Recently, the High Court ruled that the government’s Data Retention and Investigatory Powers Act (DRIPA) is unlawful and incompatible with European Union law. Under Article 8 of the European Convention on Human Rights (ECHR), everyone has the basic right to privacy. This ruling is a significant milestone for the ongoing campaign to protect people’s right to privacy, especially when working and communicating online.
DRIPA gave the government and other public authorities the power to retain data longer than would be naturally necessary. It established provisions allowing the same authorities to intercept and collect data without justifying their reasoning to anyone other than themselves. Typically, a company would retain data for as long as commercially necessary, once the data was no longer needed, it would be deleted. The Act required that service providers should retain data longer than this period. Groups such as Liberty and JUSTICE have openly and aggressively criticised the Act on the basis that it infringes the right to privacy.
The High Court declared the Act’s incompatibility on the grounds that sections 1 and 2 of the Act “do not provide clear and precise rules to ensure data is only accessed for the purpose of preventing and detecting serious criminal offences” and that access to the data, under the Act, was “not authorised by a court or other independent body”. The declaration illustrates that the right to privacy is something that should be protected, rather than eroded and the Court’s decision ensures those with power remain accountable and don’t act beyond the scope of their powers.
So, what’s DRIPA’s fate? Interestingly, when a court issues a declaration of incompatibility on the basis of a breach of the ECHR, section 4(6)(a) of the Human Rights Act 1998 provides that the original Act isn’t rendered void. The Act remains in force and will remain so until the government amends it in order to ensure that it complies with the ECHR. It will be interesting to see what, if any, amendments are made by the government to ensure that DRIPA conforms to the requirements of the ECHR.

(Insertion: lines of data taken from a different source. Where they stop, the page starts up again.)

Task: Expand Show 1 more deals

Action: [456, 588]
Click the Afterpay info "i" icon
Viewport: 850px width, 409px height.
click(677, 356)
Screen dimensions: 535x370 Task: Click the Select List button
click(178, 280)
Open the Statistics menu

There is a wealth of other bills going through Parliament that purport to collect data because they are necessary for the protection of national security. They too are controversial because a balance needs to be struck between the protection of national security and the protection of the fundamental and basic right to privacy. Nick Clegg said that whilst politicians appear to champion the freedom of speech, they advocate “a huge encroachment on the freedom of all British citizens”.

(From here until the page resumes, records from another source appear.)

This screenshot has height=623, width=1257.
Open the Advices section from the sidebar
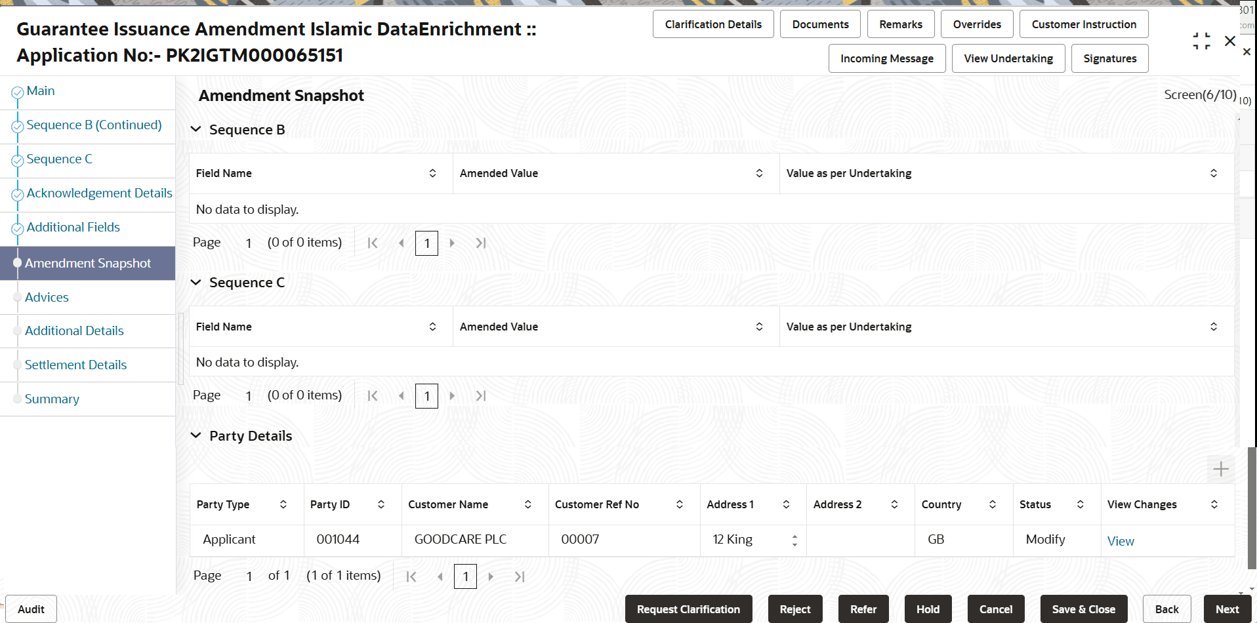click(47, 297)
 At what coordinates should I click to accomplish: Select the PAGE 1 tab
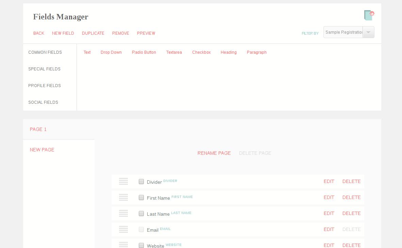38,129
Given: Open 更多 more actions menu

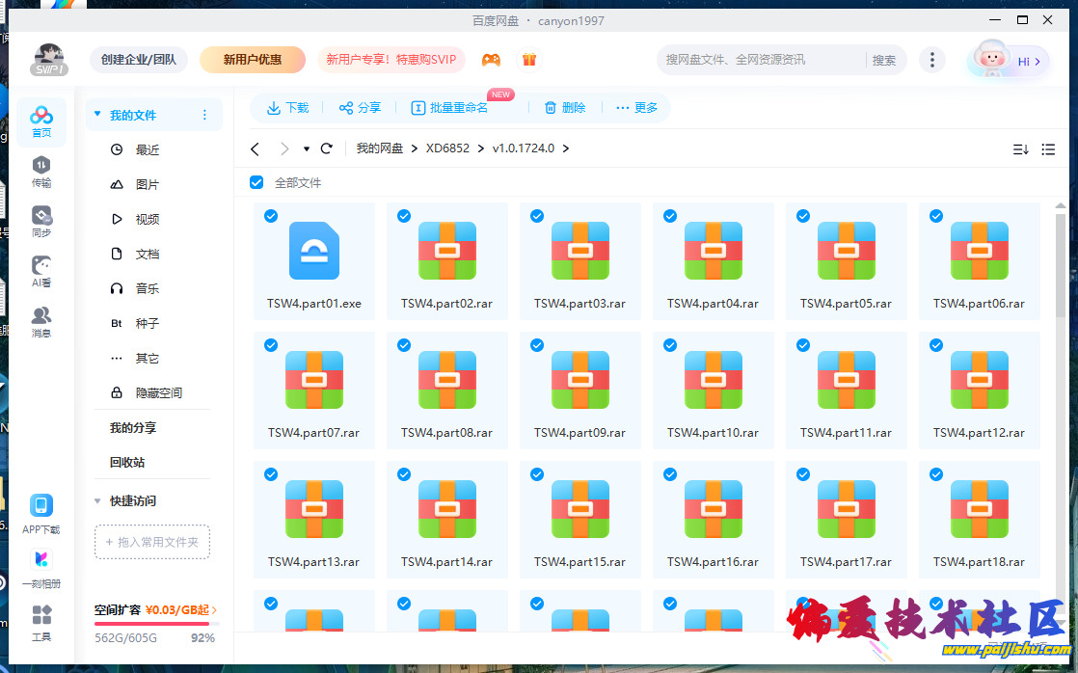Looking at the screenshot, I should 636,108.
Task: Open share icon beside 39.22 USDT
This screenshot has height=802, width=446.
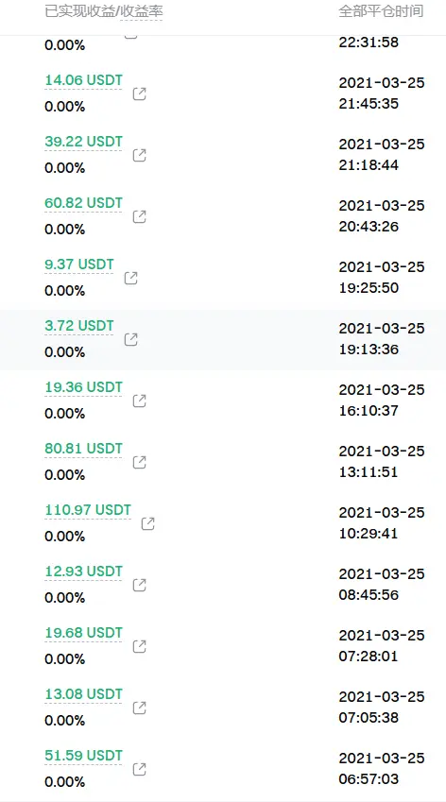Action: [x=139, y=155]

The ruling of the High Court illustrates that the issue of retaining the right to privacy online is an important and topical issue and mustn't be arbitrarily undermined. As a marketing agency working with large companies who collect significant amounts of customer data we need to be aware of any changes in this area. Likewise, as we are challenged to cut through the noise to find more ways to personally engage with people, we will certainly be watching to see what happens next!